To see why, let's pretend that we have a collection of two types of pets:
Cats: Dogs:
For each pet in our collection, we have two facts: weight and fluffiness.
Our goal is to find and test good ways to guess if a pet is a cat or a dog. We'll use train/test/validations splits to do this!
Train, Test, and Validation Splits
The first step in our guessing game is to randomly divide our pets into three separate groups:
Training Set: The group we show our computer model so it can learn patterns.
Validation Set: The group we use to check how well our model is doing while we try different settings.
Test Set: The group we use to guess how well our model will work in the real world.
The Training Set
The training set is the group we use to teach our model. This is the data our model uses to learn the rules that will help it make guesses later on.

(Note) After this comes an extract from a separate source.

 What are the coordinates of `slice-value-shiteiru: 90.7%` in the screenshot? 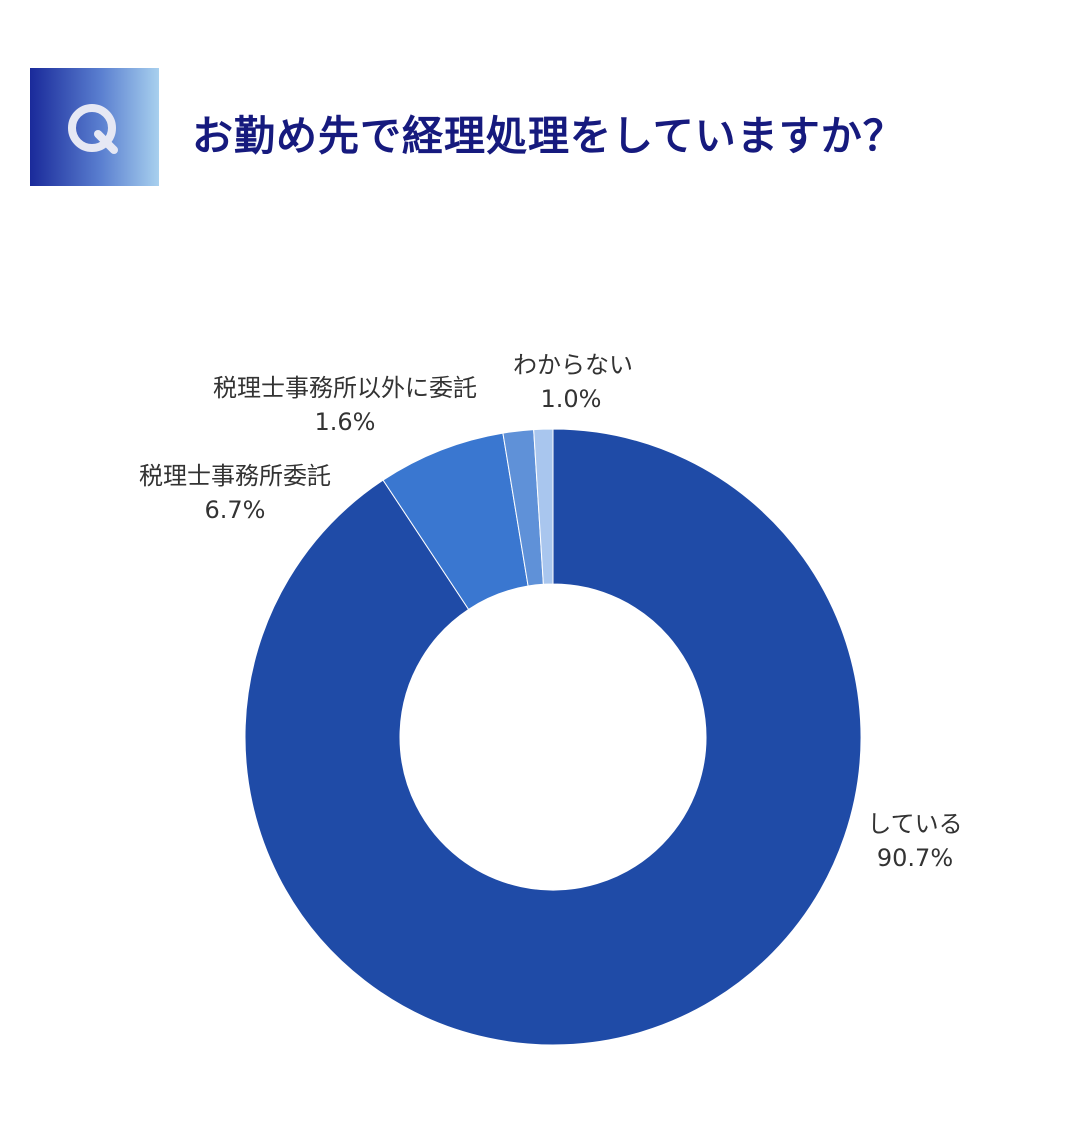 It's located at (915, 858).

Since our model learns from this, it is very important that the training set looks similar to the real world (the population we are trying to model).
Also, we need to be careful and make sure it is fair (unbiased), because any unfairness here will cause problems later when making predictions.

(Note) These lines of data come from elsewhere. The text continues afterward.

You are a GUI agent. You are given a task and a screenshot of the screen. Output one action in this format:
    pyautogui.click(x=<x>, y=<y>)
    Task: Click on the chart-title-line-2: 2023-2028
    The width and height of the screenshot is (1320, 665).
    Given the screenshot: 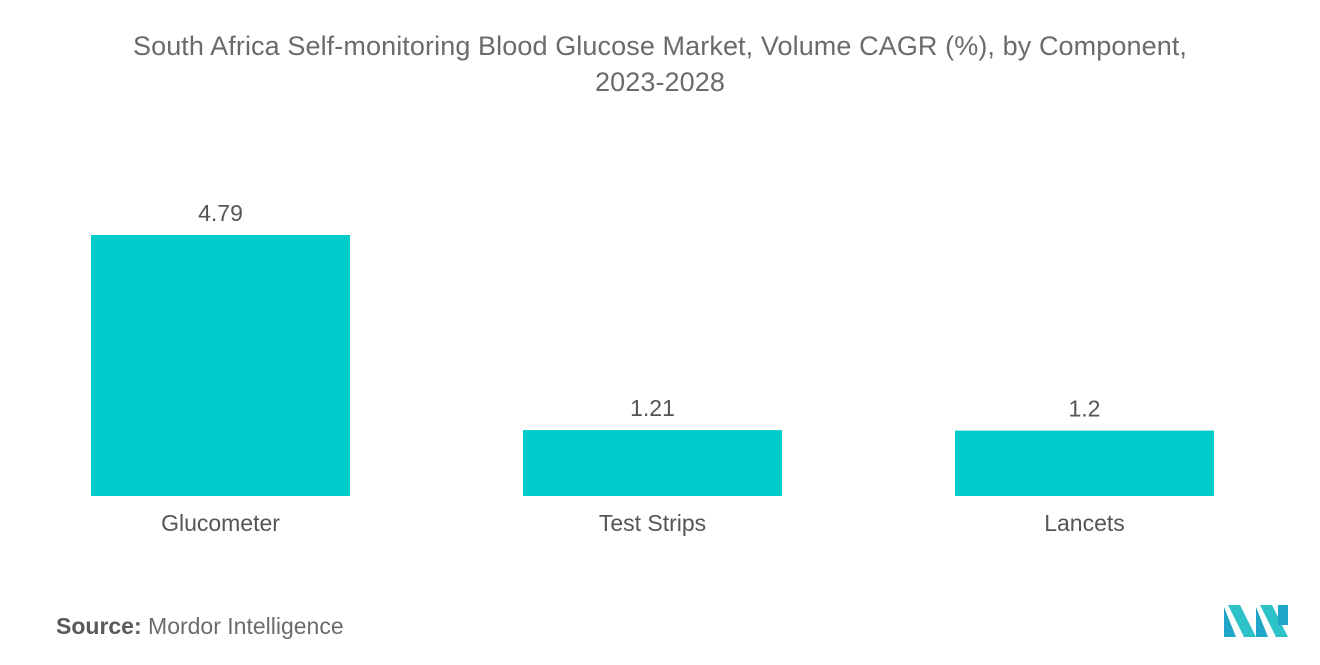 What is the action you would take?
    pyautogui.click(x=660, y=82)
    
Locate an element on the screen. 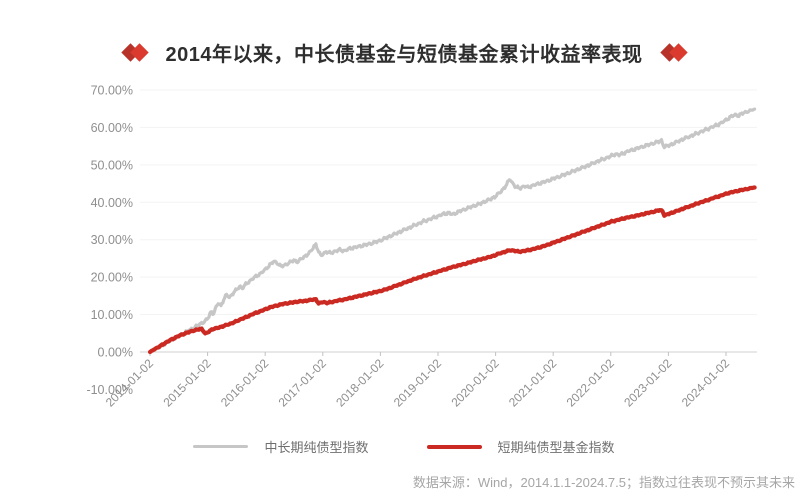  y-tick-label: 60.00% is located at coordinates (112, 128).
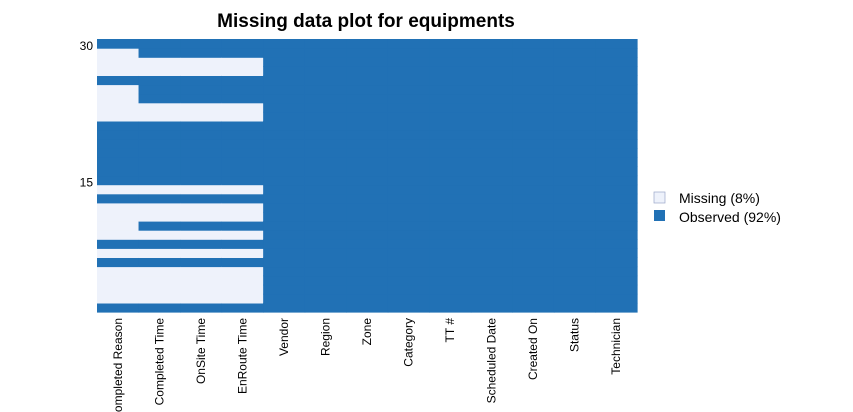  Describe the element at coordinates (616, 126) in the screenshot. I see `cell-technician-row-21-observed` at that location.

To give our model as much info to learn from as possible, we usually put the majority (e.g. 60–80%) of our original data into the training set.
Building Our Model
Our goal is to decide if a pet is a cat or a dog. This is a yes/no question, so we will use a simple but effective tool called: logistic regression.

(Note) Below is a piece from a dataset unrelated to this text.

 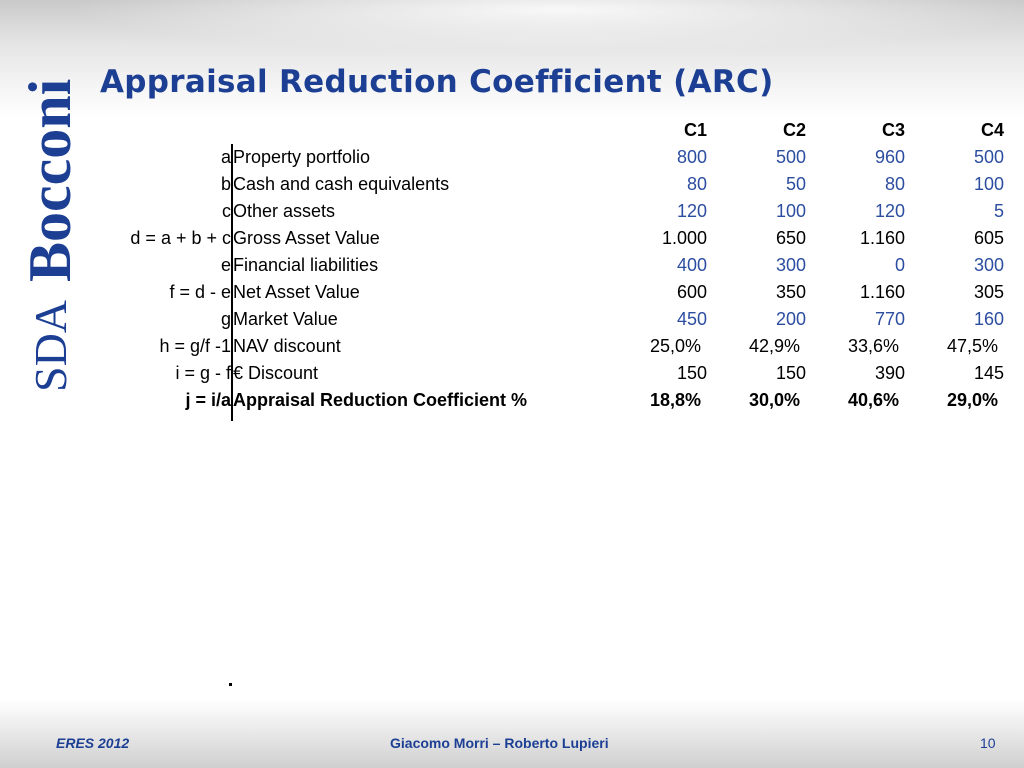 I want to click on value-c1: 150, so click(x=692, y=373).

Given a specific mix of facts (None, Weight, Fluffiness, or both Weight and Fluffiness), the logistic regression tool will draw a line to separate the pets into cats or dogs. Each pet will be labeled based on which side of the line it falls on: one side for dogs, the other for cats.
Select the features you want to use to see the line drawn by the model.
Drag each animal in the training set to a new spot to see how the line moves!
The Validation Set
For this method, we can build four different models — one for each choice of facts we use: none , just weight, just fluffiness, or both weight and fluffiness.
How should we decide which model is best?
We could check the score of each model on the training set, but that gives us a wrong idea — if we use the same data for both learning and testing, the model will cheat (overfit) and won't work well on new data.
This is where the validation set comes in — it acts as a fair, separate checklist to compare different settings and choices trained on our training set.
In our case, we are only looking at one method (logistic regression), but we can view the number of features as a setting that we want to adjust[*] For expository purposes, we won't worry about other choices for our logistic regression model, such as specific solvers or regularization penalties.
Select a feature to see how well the model does on the validation set in the table below.
Drag the feature across the line to see how the score changes!
The Testing Set
So, assuming you didn't move the pets around too much, our best model (according to the validation set) is the one that uses both facts.
Once we have used the validation set to pick the best settings that we want to use, the test set is used to see how the model will likely perform in the real world.
Let's say that again: the test set is the final step to grade our model's performance on new data it hasn't seen.
We should never, ever, look at the test set's score before picking our final model.
Picking the best model and settings is the job of the validation set.
Peeking at the test set answers early is a form of cheating (overfitting), and will likely lead to bad results later on. It should only be checked at the very end, after the validation set has helped us find the best model.
Summary
You may have noticed that the test score of the "just fluffiness" model was higher than the "both features" model, even though the validation set picked the "both features" model as the best. This can happen where the validation score doesn't match the test score perfectly, but it's not a bad thing. Remember that the test score is not a number to improve — it is just a way to guess how well we will do later. It lets us estimate, with confidence, that our model can tell the difference between cats and dogs with 87.5% accuracy.
Key Takeaways
It is a best practice in machine learning to split our data into the following three groups:
Training Set: For teaching the model.
Validation Set: For checking the model fairly.
Test Set: For the final grade of the model.
Following these rules helps ensure that we have a realistic idea of how our model works, and that we (hopefully) built a model that works well on new data.